Albay Gov. Edcel Greco Lagman, in a radio interview yesterday, said he has asked the mayors of Sto. Domingo and Guinobatan towns to explain why they evacuated residents who are outside the volcano’s six-kilometer permanent danger zone (PDZ).
“If they (people outside the danger zone) were not evacuated, their lives should have been normal, they’re tilling their farmlands and not getting sick unnecessarily due to cramped spaced at the evacuation centers,” he said.
He said only residents within the PDZ are supposed to be evacuated based on the advisory of the Philippine Institute of Volcanology and Seismology (Phivolcs).
He said Sto.
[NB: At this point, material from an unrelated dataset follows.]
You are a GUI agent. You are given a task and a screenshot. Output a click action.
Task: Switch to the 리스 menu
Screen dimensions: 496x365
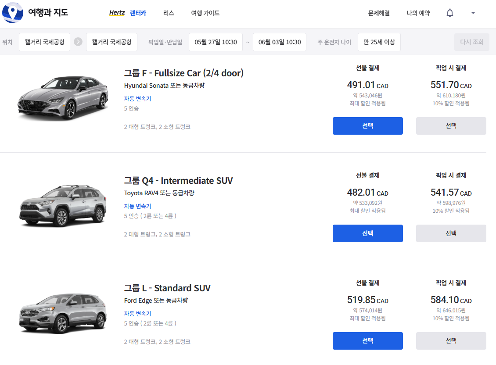(169, 13)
Domingo Mayor Joseling Aguas Jr and Guinobatan Mayor Paul Chino Garcia sent to evacuation centers residents who are living as far as eight kilometers from the volcano.
“Perhaps, they have compelling reasons why they did it,” he added.
Garcia, during the same radio interview, said residents of two barangays outside the 6-km PDZ were evacuated because the two barangays are at “high-risk” as they are located between two Mayon gullies or channels where lava may flow during rains.
“If there will be a major eruption… they are the first to be affected and it’s going to be difficult to transport them to evacuation centers if that happens,” said Garcia.
Garcia also said Guinobatan residents outside the PDZ were evacuated on the request of the residents and barangay officials.
In a statement, the Albay provincial government said only 2,640 families (10,578 individuals) are supposed to be evacuated as they are living inside the 6-km PDZ. But as of Monday noon, 5,813 families (20,049 individuals) are staying at the evacuation centers.
Mayon Volcano remains to be under Alert Level 3 (increased tendency towards hazardous eruption) which was declared by Phivolcs last June 8.
LAVA FLOW
Phivolcs said the lava spewed by Mayon has reached as far as 2.5 kilometers from the volcano’s crater.
“The lava flows have advanced to maximum lengths of 2,500 meters and 1,800 meters along Mi-isi and Bonga gullies, respectively, from the summit crater while collapse debris have deposited to 3,300 meters from the crater,” it said.
In a bulletin, Phivolcs also said it recorded one volcanic quake at Mayon from 5 a.m.
Monday to 5 a.m. yesterday, after recording none during the previous period.
During the same period, there were also 301 rockfall events (from 265), two pyroclastic density current events (from five), and 389 tons of sulfur dioxide emission (from 889 tons).